Taiwan was moved from entrées to “items requiring supervisor approval” after a tense interagency tasting.
The White House has prepared for President Trump’s May 13–15 visit to China by circulating a fictional “Strategic Conversation Menu,” a laminated document designed to prevent trade, Iran, and Taiwan from being discussed in the same sentence without a beverage break.
The document, marked “FOR INTERNAL CALM ONLY,” divides potential negotiating topics into appetizers, main courses, prohibited substitutions, and desserts that may be offered if both leaders complete the meeting without redefining the Pacific.
Trade appears under “shareable plates,” with tariffs listed as both an ingredient and a possible allergic reaction. Iran is placed in a separate warming tray labeled “handle with regional tongs.” Taiwan, after several revisions, has been classified as “not a side dish.”
Agenda Control Measures
To reduce the risk of accidental grand strategy, staff have reportedly prepared color-coded cards for use during the meetings. A green card means “continue discussing soybeans.” Yellow means “clarify whether the word deal refers to commerce or civilization.” Red means “remove all maps from the room.”
“The purpose of the menu format is to ensure no participant confuses dessert with a security guarantee,” reads one fictional planning note from the Office of Bilateral Plate Management.
Briefing materials also advise that any mention of “historic agreement” be followed immediately by a definition of the agreement, its participants, and whether it survives lunch.
One page titled “Acceptable Uses of the Word Supreme” clarifies that it may refer to confidence, court decisions, or nachos, but not to unilateral authority over the Taiwan Strait.
Strategic Table Settings
Chinese hosts, in this entirely satirical reconstruction, have been assigned their own seating chart showing where each issue should be placed to avoid “unhelpful proximity.” Trade will sit nearest the microphones. Iran will be seated near the exit. Taiwan will not be seated, because seating it would imply a policy position requiring six departments to faint.

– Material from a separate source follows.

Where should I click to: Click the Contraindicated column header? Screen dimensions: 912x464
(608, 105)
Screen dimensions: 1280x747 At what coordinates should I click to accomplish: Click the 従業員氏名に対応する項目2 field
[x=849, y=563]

American staff have also prepared emergency small talk in case the talks stall. Suggested topics include pandas, golf course drainage, and the universally stabilizing phrase, “supply chains are complicated.”
“If no one attempts to solve three global flashpoints before coffee, we will consider the opening session a procedural success,” a fictional senior protocol coordinator noted.
The final page of the packet includes a checklist: confirm invitation, confirm arrival, confirm translation, confirm that “on the table” is understood metaphorically, and confirm that nobody has actually put Taiwan on the table.
Context
President Donald Trump is scheduled to visit China from May 13 to 15 at the invitation of President Xi Jinping, with trade, Iran, and Taiwan expected to be among the major issues discussed. The trip comes amid ongoing tensions between Washington and Beijing over economic policy, regional security, and broader geopolitical competition.
Satire notice: This article is satire and parody. It is not factual reporting.